[Extracted data entries]

□ □ □ □ □ □ □

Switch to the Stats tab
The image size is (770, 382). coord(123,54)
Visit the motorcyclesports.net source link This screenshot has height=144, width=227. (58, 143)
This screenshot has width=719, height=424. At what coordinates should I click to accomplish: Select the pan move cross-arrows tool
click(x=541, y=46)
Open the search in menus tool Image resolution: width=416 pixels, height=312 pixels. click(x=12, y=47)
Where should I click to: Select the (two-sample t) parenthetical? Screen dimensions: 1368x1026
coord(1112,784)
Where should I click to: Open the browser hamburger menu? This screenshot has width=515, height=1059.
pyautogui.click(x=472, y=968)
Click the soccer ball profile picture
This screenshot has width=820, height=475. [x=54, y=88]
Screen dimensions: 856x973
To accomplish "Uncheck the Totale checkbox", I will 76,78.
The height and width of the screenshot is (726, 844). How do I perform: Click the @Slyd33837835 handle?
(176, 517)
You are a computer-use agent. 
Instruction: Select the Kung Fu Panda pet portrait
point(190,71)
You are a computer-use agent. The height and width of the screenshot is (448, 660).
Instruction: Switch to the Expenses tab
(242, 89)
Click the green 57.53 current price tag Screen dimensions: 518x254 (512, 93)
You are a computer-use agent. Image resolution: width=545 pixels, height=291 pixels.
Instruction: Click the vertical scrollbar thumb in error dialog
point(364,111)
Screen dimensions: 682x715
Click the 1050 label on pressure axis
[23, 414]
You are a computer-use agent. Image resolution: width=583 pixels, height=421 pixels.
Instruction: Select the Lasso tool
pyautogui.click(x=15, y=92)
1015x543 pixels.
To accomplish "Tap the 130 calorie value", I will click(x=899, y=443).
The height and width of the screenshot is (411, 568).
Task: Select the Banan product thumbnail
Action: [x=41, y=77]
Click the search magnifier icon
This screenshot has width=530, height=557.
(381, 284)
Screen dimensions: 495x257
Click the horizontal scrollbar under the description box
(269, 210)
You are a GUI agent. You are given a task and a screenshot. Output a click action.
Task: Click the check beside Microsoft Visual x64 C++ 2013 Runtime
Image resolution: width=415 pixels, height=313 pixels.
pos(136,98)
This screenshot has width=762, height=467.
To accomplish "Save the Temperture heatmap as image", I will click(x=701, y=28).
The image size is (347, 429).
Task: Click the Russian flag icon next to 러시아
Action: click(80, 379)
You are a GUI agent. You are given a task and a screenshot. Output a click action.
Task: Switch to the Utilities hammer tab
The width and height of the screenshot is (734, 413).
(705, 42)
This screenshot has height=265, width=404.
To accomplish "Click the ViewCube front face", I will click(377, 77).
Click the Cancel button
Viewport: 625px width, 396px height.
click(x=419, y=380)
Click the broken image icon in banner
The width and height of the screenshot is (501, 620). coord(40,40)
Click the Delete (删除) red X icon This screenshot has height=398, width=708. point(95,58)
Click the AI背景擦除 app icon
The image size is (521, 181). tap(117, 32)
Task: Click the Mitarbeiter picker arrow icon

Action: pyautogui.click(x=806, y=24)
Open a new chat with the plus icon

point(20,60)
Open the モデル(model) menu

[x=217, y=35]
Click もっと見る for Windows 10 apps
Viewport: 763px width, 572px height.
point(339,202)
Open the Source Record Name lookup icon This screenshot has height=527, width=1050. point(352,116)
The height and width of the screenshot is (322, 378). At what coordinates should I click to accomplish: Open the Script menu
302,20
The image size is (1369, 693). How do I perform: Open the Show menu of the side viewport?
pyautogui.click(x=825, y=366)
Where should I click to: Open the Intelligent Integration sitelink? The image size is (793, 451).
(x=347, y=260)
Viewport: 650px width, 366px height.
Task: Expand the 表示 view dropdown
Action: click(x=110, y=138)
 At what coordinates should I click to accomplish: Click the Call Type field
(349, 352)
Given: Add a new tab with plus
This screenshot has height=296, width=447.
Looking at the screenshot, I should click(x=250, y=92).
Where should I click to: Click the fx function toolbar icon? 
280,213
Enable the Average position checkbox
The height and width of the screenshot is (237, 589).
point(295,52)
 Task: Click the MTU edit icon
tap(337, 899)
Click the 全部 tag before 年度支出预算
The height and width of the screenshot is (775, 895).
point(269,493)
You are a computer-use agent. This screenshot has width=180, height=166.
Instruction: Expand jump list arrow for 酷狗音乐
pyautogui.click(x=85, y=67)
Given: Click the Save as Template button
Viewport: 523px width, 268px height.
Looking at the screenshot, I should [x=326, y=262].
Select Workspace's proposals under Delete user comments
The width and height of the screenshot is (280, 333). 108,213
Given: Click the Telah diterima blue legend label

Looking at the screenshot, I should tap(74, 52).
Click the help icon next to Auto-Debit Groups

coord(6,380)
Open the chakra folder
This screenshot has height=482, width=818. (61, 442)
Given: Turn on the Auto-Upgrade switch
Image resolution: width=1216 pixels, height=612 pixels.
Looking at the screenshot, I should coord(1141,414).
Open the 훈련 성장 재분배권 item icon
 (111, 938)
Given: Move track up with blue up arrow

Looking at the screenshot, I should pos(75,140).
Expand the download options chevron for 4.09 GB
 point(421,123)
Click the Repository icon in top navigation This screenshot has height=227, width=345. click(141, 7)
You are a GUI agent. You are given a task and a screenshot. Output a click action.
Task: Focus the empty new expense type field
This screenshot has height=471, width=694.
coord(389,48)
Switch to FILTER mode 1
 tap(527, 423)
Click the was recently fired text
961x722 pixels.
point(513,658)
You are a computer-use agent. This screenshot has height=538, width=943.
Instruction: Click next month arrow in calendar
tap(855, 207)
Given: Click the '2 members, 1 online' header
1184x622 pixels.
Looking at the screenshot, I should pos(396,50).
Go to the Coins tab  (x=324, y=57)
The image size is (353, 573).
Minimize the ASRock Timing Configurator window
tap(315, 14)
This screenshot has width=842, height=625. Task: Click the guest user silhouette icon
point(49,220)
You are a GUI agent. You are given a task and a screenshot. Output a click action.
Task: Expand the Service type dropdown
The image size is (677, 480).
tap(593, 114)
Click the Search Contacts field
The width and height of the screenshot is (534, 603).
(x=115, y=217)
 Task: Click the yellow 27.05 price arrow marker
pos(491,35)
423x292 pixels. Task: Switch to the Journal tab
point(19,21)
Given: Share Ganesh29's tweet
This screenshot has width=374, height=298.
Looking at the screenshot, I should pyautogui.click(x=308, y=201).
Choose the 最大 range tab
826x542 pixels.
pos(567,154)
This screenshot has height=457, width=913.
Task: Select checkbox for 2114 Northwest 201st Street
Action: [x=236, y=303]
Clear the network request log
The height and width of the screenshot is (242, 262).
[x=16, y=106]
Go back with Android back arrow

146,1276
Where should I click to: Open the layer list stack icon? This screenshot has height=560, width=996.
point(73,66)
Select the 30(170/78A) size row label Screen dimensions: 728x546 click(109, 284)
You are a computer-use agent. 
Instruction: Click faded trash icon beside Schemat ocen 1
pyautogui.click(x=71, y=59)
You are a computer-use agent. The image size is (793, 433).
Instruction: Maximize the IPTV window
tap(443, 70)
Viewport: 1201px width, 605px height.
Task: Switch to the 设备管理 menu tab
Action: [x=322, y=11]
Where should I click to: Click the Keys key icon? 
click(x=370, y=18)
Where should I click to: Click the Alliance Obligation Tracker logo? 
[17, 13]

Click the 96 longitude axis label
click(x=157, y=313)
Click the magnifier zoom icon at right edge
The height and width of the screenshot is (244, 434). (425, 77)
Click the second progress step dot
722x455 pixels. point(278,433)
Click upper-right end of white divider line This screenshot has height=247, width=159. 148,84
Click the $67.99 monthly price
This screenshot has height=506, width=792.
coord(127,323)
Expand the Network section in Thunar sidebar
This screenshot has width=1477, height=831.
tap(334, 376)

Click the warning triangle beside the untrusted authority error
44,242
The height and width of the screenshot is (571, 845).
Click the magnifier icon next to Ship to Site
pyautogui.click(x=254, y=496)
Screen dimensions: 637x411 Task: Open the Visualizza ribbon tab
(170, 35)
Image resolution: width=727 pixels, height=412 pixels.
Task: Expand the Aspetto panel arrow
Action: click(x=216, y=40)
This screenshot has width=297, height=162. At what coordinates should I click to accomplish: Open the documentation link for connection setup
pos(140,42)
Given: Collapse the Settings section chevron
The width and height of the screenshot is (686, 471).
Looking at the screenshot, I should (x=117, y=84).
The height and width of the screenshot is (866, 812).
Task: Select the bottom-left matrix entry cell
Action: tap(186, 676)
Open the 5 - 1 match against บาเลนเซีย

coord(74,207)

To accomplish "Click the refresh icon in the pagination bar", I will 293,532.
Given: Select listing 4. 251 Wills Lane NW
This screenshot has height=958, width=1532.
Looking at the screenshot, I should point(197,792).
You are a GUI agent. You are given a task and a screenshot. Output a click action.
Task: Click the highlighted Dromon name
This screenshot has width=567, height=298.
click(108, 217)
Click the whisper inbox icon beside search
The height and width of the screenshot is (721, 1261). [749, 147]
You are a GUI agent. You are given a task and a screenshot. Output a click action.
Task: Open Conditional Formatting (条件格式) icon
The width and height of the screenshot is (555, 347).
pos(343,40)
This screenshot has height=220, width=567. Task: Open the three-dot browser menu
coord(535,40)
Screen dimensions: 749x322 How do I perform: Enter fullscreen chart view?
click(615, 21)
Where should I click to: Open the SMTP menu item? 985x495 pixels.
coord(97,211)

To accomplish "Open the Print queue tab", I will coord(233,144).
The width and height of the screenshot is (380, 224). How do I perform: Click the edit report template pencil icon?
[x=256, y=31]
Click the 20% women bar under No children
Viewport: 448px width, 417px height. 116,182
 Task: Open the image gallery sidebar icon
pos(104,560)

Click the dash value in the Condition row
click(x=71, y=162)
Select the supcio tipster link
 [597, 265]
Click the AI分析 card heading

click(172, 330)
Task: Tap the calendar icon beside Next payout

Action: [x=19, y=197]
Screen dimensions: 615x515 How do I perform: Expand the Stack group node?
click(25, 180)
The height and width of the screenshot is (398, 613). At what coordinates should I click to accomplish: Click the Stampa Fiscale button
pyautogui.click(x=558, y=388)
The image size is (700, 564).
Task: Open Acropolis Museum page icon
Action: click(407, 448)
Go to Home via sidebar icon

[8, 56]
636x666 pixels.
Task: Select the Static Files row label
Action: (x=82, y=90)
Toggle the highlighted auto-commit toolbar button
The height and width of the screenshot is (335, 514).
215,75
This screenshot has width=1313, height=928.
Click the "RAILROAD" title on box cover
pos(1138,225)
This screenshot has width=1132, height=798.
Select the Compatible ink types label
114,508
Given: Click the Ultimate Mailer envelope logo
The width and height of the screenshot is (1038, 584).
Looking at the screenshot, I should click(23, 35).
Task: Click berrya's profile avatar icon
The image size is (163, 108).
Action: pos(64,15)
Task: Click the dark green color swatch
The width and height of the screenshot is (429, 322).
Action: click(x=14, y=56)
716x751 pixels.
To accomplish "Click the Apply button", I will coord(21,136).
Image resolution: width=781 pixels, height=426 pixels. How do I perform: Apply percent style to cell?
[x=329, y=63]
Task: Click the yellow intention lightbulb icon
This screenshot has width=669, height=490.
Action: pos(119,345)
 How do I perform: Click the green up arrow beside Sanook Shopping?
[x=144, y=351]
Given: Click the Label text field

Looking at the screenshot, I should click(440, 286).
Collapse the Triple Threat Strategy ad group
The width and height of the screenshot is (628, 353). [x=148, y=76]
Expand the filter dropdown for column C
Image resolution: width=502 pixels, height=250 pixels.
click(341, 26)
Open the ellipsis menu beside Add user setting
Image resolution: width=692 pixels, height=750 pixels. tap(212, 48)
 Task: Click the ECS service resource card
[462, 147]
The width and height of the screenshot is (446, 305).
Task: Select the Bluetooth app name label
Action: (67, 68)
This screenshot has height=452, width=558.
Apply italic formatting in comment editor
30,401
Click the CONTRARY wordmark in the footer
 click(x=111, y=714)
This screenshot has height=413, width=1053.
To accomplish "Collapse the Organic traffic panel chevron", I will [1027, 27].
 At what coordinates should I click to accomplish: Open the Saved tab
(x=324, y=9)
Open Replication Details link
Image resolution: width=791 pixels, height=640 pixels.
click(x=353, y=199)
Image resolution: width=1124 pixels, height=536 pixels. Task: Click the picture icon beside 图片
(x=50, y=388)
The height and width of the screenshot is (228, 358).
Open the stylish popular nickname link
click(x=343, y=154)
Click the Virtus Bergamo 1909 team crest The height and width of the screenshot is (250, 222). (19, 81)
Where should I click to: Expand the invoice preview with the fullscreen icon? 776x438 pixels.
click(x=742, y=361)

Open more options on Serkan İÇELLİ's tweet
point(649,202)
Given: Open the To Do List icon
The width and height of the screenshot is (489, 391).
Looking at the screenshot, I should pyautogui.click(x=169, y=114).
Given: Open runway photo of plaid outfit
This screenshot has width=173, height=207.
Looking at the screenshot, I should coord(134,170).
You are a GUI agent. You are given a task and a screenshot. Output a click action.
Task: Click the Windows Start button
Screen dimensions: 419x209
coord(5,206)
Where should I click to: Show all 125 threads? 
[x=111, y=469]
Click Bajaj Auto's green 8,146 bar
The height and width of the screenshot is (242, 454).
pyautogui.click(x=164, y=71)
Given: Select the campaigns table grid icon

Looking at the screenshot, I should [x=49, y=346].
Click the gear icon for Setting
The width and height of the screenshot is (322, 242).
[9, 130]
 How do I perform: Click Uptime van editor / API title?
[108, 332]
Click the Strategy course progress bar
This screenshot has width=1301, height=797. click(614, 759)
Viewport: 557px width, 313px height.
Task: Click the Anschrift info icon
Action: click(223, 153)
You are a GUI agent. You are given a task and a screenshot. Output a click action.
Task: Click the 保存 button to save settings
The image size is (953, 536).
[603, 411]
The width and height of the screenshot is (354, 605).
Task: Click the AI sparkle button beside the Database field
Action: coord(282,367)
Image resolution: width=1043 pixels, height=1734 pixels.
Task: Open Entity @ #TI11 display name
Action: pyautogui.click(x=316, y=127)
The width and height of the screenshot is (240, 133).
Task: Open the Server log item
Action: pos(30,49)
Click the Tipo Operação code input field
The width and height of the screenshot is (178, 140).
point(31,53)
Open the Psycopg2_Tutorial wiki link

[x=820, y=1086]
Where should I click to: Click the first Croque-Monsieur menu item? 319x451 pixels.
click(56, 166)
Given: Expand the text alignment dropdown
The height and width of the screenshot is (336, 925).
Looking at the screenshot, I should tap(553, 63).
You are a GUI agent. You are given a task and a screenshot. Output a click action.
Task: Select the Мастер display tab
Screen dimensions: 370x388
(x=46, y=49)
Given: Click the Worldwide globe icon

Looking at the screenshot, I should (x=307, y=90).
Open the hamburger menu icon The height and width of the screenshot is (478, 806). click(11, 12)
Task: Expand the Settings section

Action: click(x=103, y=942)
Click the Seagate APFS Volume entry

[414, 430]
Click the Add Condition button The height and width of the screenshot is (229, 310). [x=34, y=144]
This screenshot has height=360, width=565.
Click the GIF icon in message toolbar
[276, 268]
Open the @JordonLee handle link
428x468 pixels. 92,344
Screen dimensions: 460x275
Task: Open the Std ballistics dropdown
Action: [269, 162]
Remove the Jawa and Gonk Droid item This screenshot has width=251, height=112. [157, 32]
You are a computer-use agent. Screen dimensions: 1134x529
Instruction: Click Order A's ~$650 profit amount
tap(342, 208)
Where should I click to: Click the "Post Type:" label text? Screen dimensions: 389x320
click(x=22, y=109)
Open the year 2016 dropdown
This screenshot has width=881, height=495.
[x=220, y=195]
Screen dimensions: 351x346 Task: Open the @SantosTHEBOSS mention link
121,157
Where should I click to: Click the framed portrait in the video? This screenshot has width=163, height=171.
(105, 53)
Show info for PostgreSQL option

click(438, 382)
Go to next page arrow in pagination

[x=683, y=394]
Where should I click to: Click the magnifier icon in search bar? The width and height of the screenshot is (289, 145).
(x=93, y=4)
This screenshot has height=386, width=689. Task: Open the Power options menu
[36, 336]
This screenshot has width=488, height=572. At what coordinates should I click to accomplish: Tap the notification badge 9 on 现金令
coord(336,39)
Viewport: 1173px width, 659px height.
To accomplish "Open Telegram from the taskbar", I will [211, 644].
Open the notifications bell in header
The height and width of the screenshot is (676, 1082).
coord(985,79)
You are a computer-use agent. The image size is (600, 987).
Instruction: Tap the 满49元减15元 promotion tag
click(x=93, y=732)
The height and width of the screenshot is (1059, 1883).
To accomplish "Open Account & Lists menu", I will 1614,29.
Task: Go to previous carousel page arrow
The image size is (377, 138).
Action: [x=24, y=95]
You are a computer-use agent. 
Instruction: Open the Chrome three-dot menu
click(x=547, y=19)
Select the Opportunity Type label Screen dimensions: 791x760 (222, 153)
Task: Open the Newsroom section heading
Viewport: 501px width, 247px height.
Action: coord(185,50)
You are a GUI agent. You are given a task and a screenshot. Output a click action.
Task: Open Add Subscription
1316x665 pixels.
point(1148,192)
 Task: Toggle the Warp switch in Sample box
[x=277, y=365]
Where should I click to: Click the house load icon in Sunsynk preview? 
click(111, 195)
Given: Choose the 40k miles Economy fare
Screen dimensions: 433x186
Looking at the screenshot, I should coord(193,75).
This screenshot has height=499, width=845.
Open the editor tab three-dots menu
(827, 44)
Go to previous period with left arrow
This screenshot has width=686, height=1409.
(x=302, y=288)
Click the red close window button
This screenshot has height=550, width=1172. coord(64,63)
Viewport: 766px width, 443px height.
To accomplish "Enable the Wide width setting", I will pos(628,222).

□ □ □ □ □ □ □

* _Aim of the task_
Taking the line with "Open the notifications bell in header" as the first and the line with "The height and width of the screenshot is (1059, 1883)." as the last, retype that stretch of the data above exactly, with no other lines.

* _Solution to this problem_
Open the notifications bell in header
The height and width of the screenshot is (676, 1082).
coord(985,79)
You are a computer-use agent. The image size is (600, 987).
Instruction: Tap the 满49元减15元 promotion tag
click(x=93, y=732)
The height and width of the screenshot is (1059, 1883).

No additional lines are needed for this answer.